PART 19

19.8K 1.2K 6
                                    

Selamat membaca...
Sorry kalo ada typo...

--------------------------------------
WHO IS HE?

Rasa lelah begitu terlihat dari wajah Yuna yang baru saja keluar dari ruang operasi.

Melakukan operasi selama hampir dua jam lamanya di tambah dia terus berdiri, membuat sebagian tubuhnya merasakan pegal.

Dengan pakaian operasi yang masih melekat di tubuhnya, Yuna melangkahkan kakinya menuju ruangannya untuk berganti baju. Namun, baru beberapa langkah keluar dari ruang operasi, handphone yang berada di saku bajunya bergetar.

Anya is calling ...

Melihat nama sang sahabat di layar handphonenya membuat Yuna dengan cepat mengangkat panggilan tersebut.

"Masih ingat punya sahabat?"

Kekehan dari seberang sana membuat Yuna mendengus.

"Maaf ya Yuna sayang. Namanya juga menikmati peran jadi pengantin baru."

"Cepetan balik deh, gak usah lama-lama di kota orang. Menuh-menuhin aja lo."

"Kangen ya lo sama gue? Ah, gue sih emang ngangenin."

"Percaya diri sih boleh. Tapi, sadar diri juga penting. Gue nyuruh lo cepat balik karena pasien laki lo pada nungguin."

"Lah? Apa orang-orang lagi pada banyak punya masalah hidup ya?"

"Yang namanya hidup pasti punya masalah lah. Kalau gak punya masalah ya orang meninggal aja. Eh, tapi orang yang udah meninggal juga punya masalah sih, masalah akhirat."

"Terus? Lo nyuruh laki gue buat buka praktek untuk orang-orang yang udah meninggal gitu?"

"Nya, gue bersyukur banget lo nikah sama Andre. Andre pinter dan lo, ya you know lah. Menurut gue lo berdua saling melengkapi satu sama lain."

"Sialan lo, Yuna! Awas aja lo, gue labrak ke rumah sakit!"

Yuna yang malas meladeni ucapan sahabatnya itu pun langsung mematikan sambungan tersebut dan tanpa terasa ternyata dia sudah berada di ruangan miliknya.

Baru saja mendudukkan dirinya, handphonenya pun kembali bergetar.

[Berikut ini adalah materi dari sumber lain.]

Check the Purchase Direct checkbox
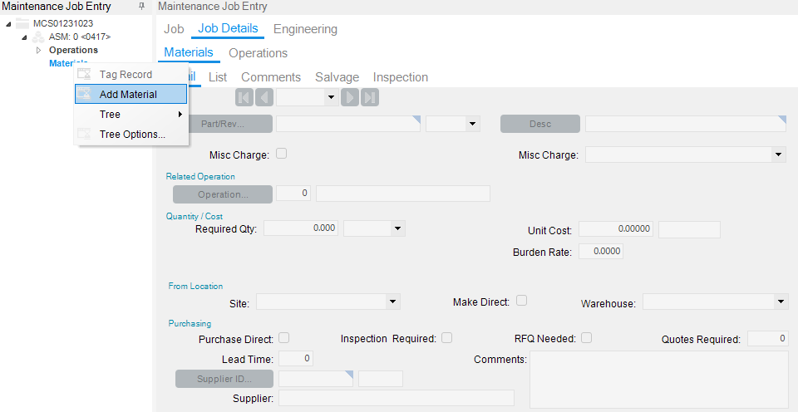The height and width of the screenshot is (412, 798). [x=284, y=338]
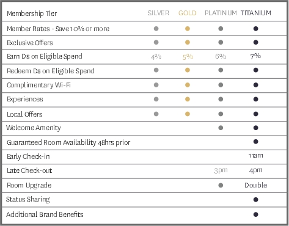Click the Platinum dot for Room Upgrade
The image size is (289, 226).
pyautogui.click(x=221, y=185)
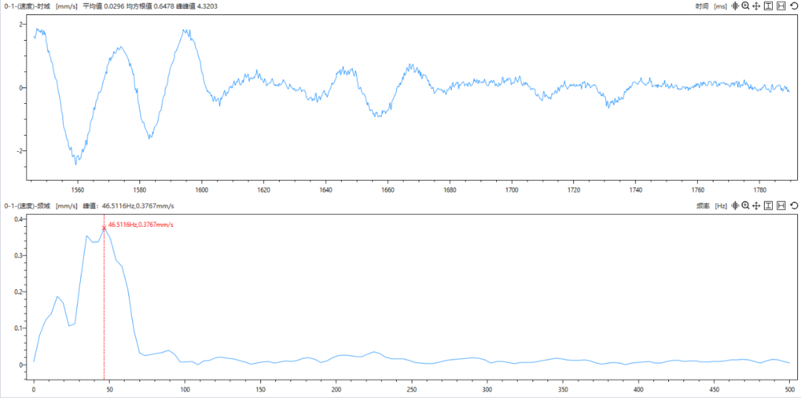Click the 频率 axis label in lower toolbar
The width and height of the screenshot is (801, 398).
[702, 205]
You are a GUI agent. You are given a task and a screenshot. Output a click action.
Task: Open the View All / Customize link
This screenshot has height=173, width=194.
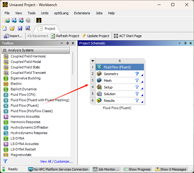[56, 161]
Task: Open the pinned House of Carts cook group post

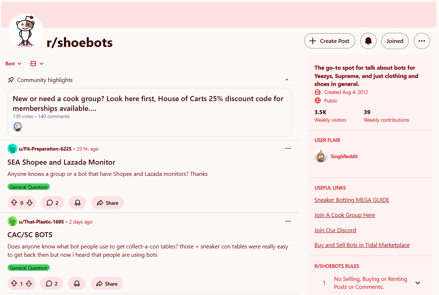Action: (x=148, y=103)
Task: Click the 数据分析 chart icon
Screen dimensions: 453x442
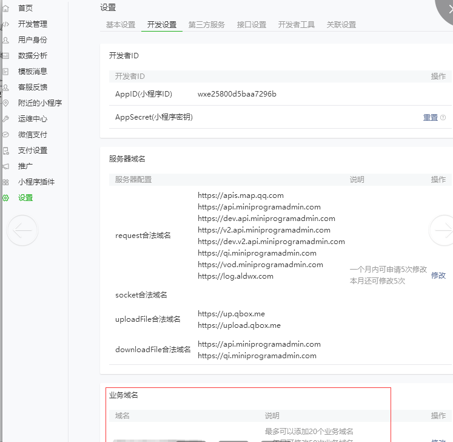Action: click(x=5, y=56)
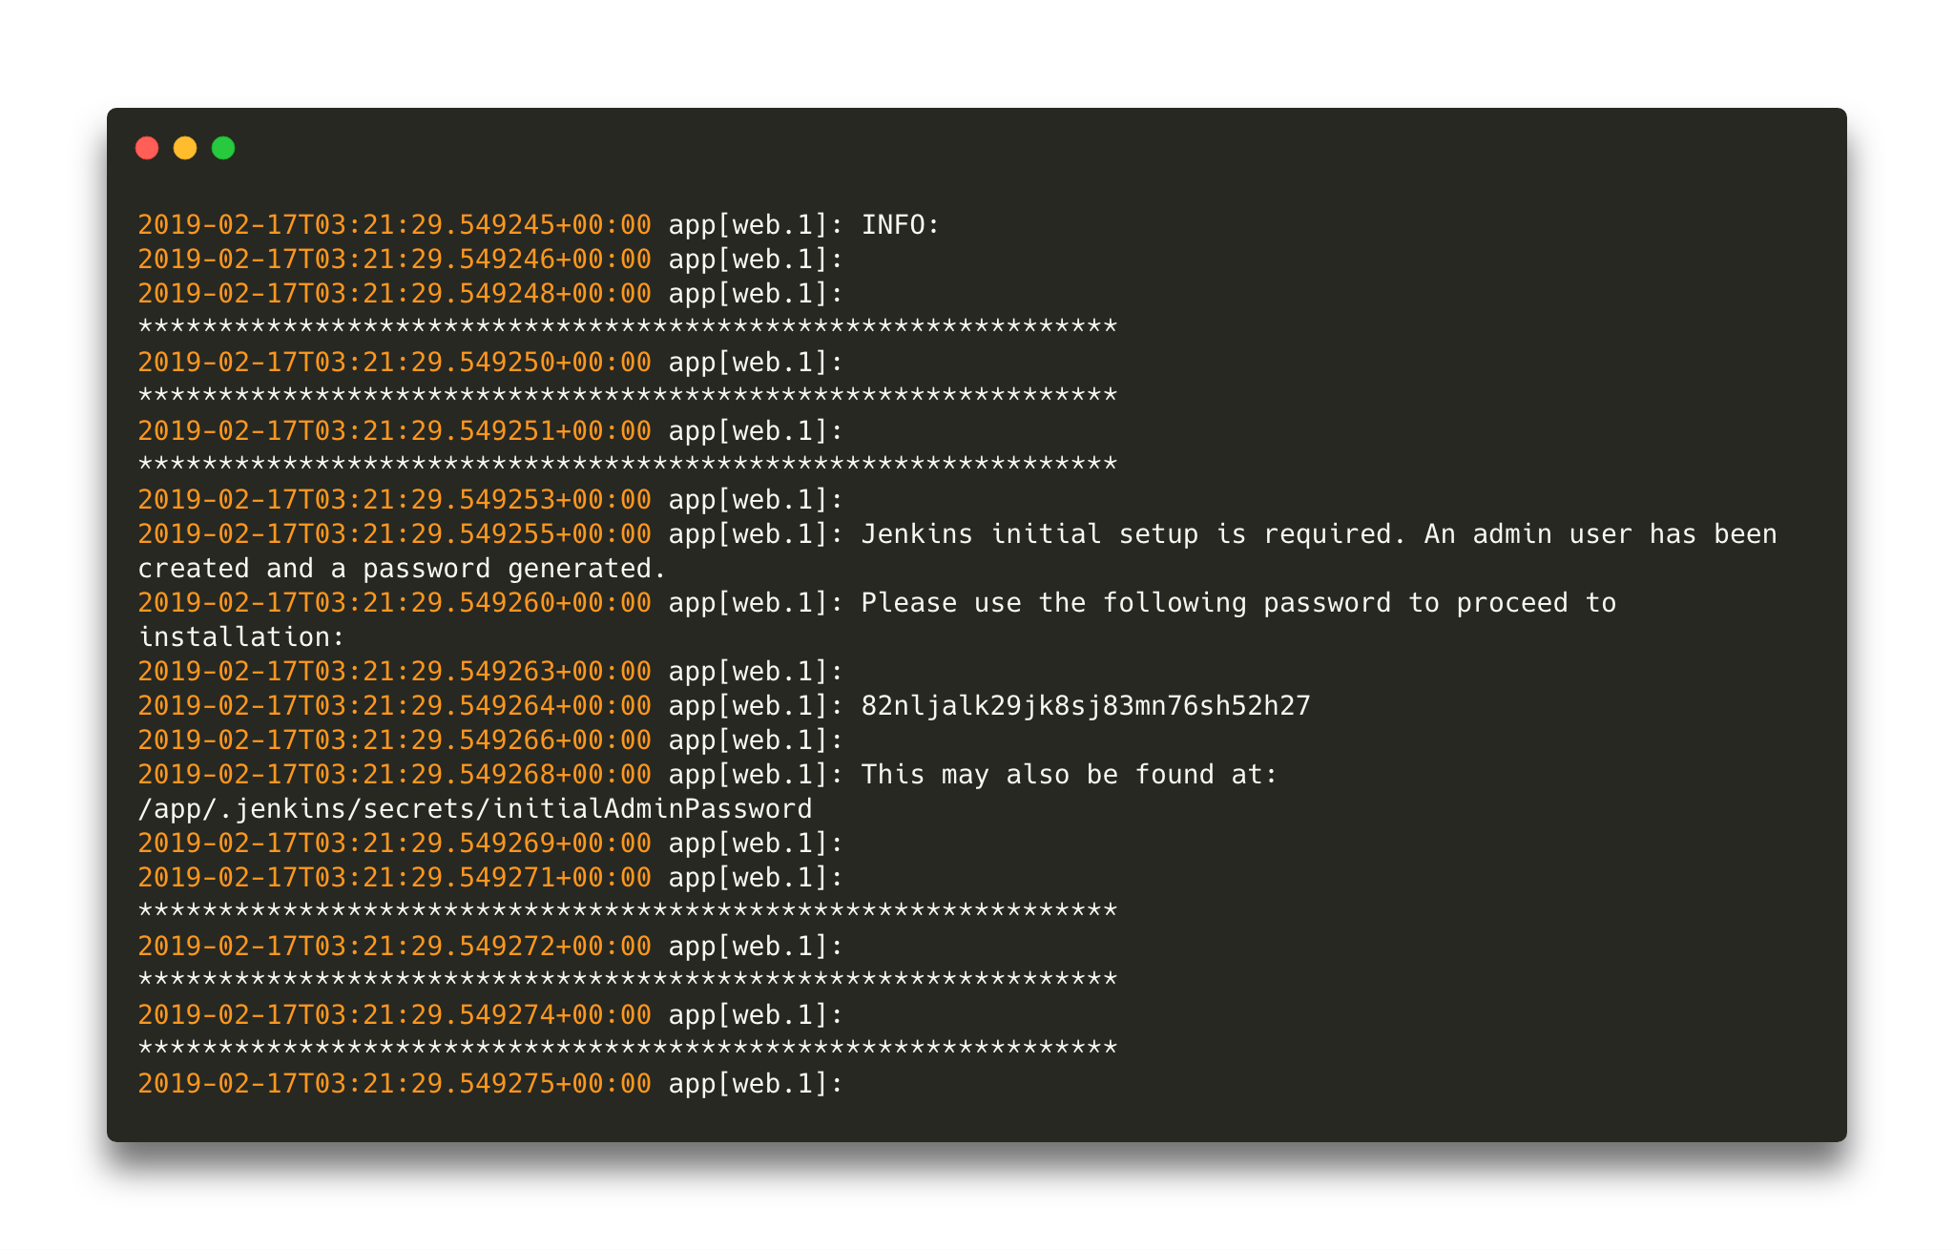This screenshot has height=1250, width=1954.
Task: Click the /app/.jenkins/secrets/initialAdminPassword path
Action: pyautogui.click(x=475, y=809)
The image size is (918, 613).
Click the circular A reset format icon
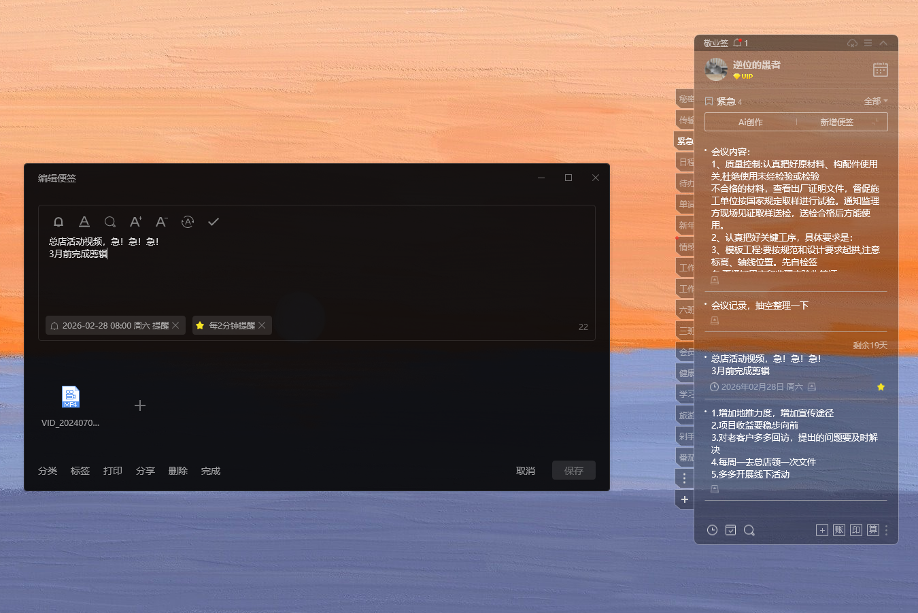coord(188,222)
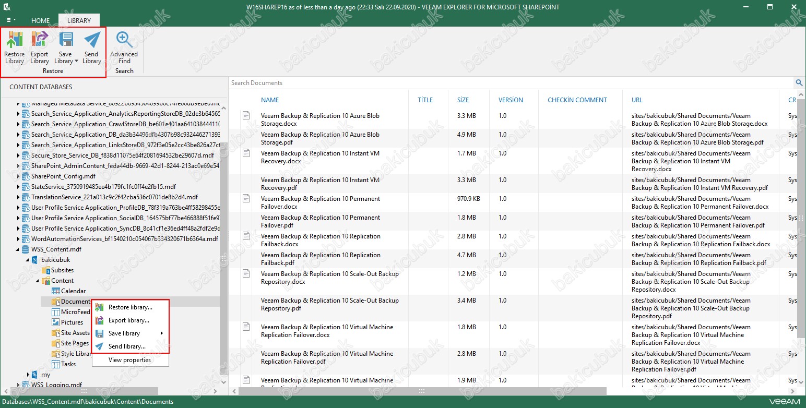Image resolution: width=806 pixels, height=408 pixels.
Task: Switch to the HOME tab
Action: pyautogui.click(x=40, y=21)
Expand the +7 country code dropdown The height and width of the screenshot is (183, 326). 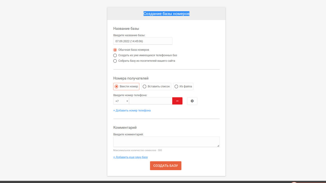[x=121, y=101]
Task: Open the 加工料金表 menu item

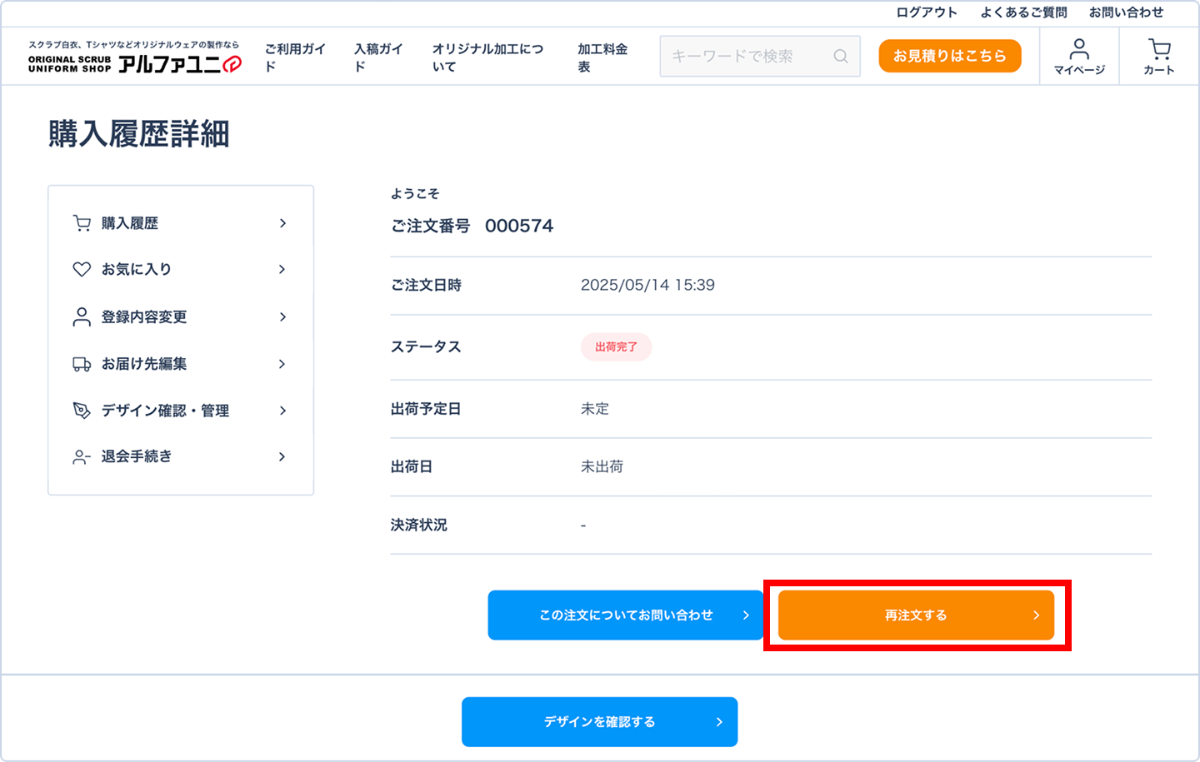Action: 602,57
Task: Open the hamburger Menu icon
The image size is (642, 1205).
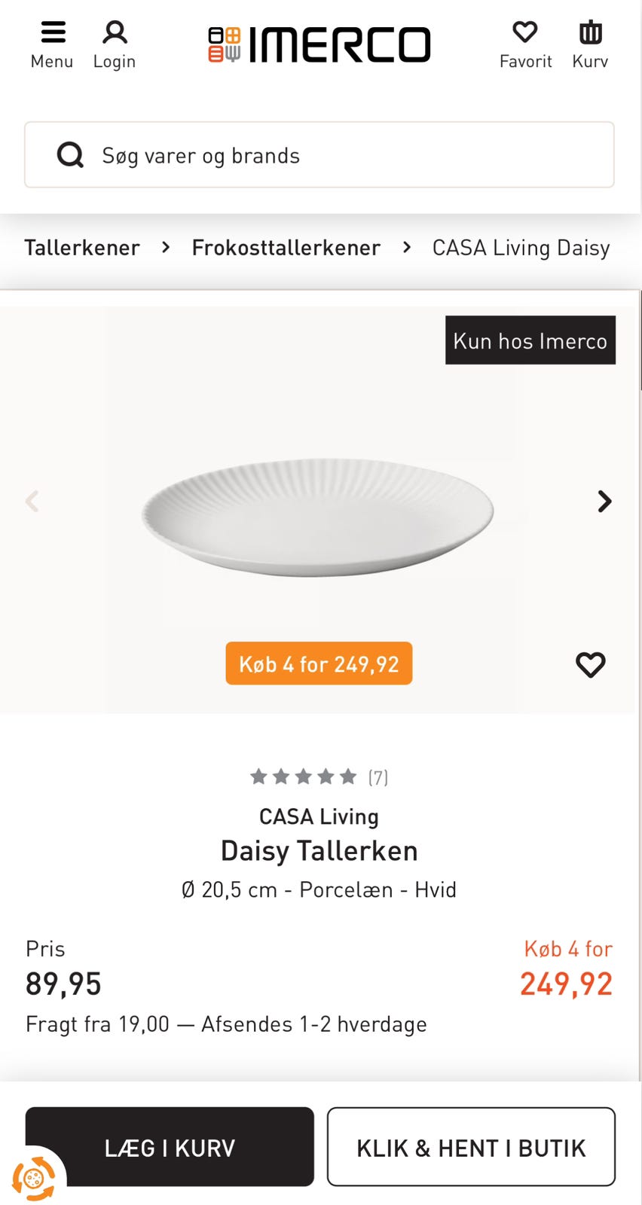Action: tap(52, 32)
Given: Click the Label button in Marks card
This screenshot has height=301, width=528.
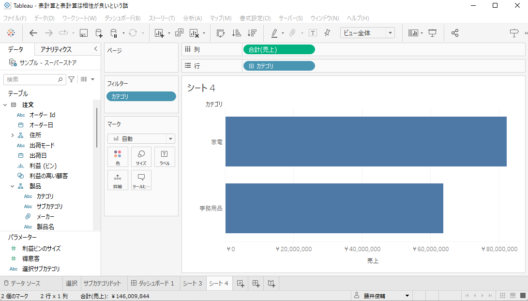Looking at the screenshot, I should (x=165, y=157).
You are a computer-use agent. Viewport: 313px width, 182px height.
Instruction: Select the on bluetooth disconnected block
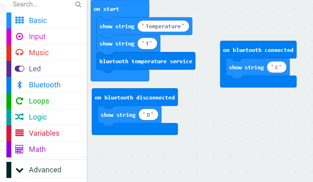click(134, 97)
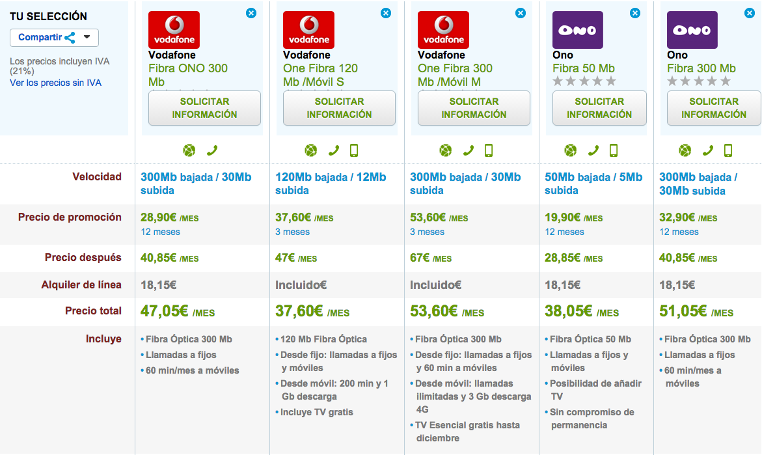Click the Vodafone logo of Fibra ONO 300
Screen dimensions: 762x455
click(x=174, y=29)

Namun, kali ini bukan dari sahabatnya, melainkan seseorang yang Yuna percayakan untuk menjaga makam adiknya, Laura.

Yuna yang melihat itu tentu saja merasa heran, tidak biasanya penjaga makam itu menghubungi dirinya seperti ini.

Dengan rasa penasaran yang memupuk di hatinya, Yuna dengan cepat menggeser tombol hijau di layar ponselnya.

"Halo, pak."

"Maaf, bu. Saya ingin memberitahukan jika makam adik ibu sekarang sedang di acak-acak oleh seorang lelaki yang sering datang kemari."

Deg!

Jantung Yuna seketika berdetak dengan begitu hebat ketika mendengar penuturan tersebut.

Yuna tau siapa lelaki yang di maksud oleh penjaga tersebut. Bahkan, Yuna sangat-sangat mengenal lelaki itu.

Yuna menarik nafasnya dan memejamkan matanya sejenak. "Tolong tahan dia, pak. Bagaimana pun caranya, tolong tahan dia sampai saya datang ke sana."

"Baik, bu."

Yuna langsung mematikan sambungan tersebut dan mengambil kunci mobil milik Sakti di atas mejanya yang entah mengapa lelaki itu titipkan kepadanya tadi.

Dengan langkah yang cepat, Yuna keluar dari ruangan miliknya. Namun, secara bersamaan suster Rini yang ingin masuk ke dalam ruangan itu seketika terkejut ketika melihat Yuna yang berjalan dengan tergesa-gesa.

"Dokter Yuna!"

"Dokter!

"Dokter, anda ingin pergi ke mana?"

"Dokter Yuna!"

Panggilan nyaring yang berasal dari suster Rini di hiraukan begitu saja oleh Yuna.

"Apa ada pasien gawat ya makanya dokter Yuna tergesa-gesa seperti itu?" gumam Suster Rini heran.

*****

Dengan kecepatan yang tinggi, Yuna mengendarai mobil milik Sakti melewati jalanan ibu kota untuk menuju ke makam adiknya.

Rasa cemas begitu terlihat dari wajah Yuna. Jari-jemari Yuna pun begitu mencengkram setir mobil dengan kuat karena perasaan cemasnya itu.

"Jangan lagi, ku mohon."

"Tolong jangan lagi."

Sampai di tempat tujuannya, Yuna dengan segera turun dari dalam mobil dan tak sengaja menutup pintu mobil terlalu kencang.

Mengabaikan dentuman kencang akibat pintu mobil yang di tutupnya, Yuna mempercepat langkahnya untuk segera sampai di makam sang adik.

Dari jauh, Yuna bisa mendengar suara keributan seorang lelaki yang berteriak marah.

"LEPASIN GUE!"

"LEPAS!"

"LAURA MASIH HIDUP!"

"LAURA TUNGGU AKU! AKU BAKAL NOLONGIN KAMU!"

"LEPAS GUE BILANG!"

Dengan nafas yang naik turun, Yuna menatap lelaki yang sedang berteriak itu tajam. "APA YANG KAMU LAKUKAN? HAH?"

Teriakan lelaki tadi sontak terhenti ketika mendengar suara dari Yuna.

"Kak ..." lirih lelaki itu.

"Lihat apa yang kamu lakukan di makam Laura. Kamu menghancurkannya!" tekan Yuna marah.

"Pak, tolong bereskan semua ini. Kembalikan semuanya seperti sedia kala."

"Baik, bu."

"Dan kamu, jangan lakukan hal seperti ini lagi. Dengan begini kamu sama saja menghancurkan dan menyakiti Laura. Jangan menyakiti diri kamu sendiri. Ini bukan salah kamu. Jangan terus merasa bersalah."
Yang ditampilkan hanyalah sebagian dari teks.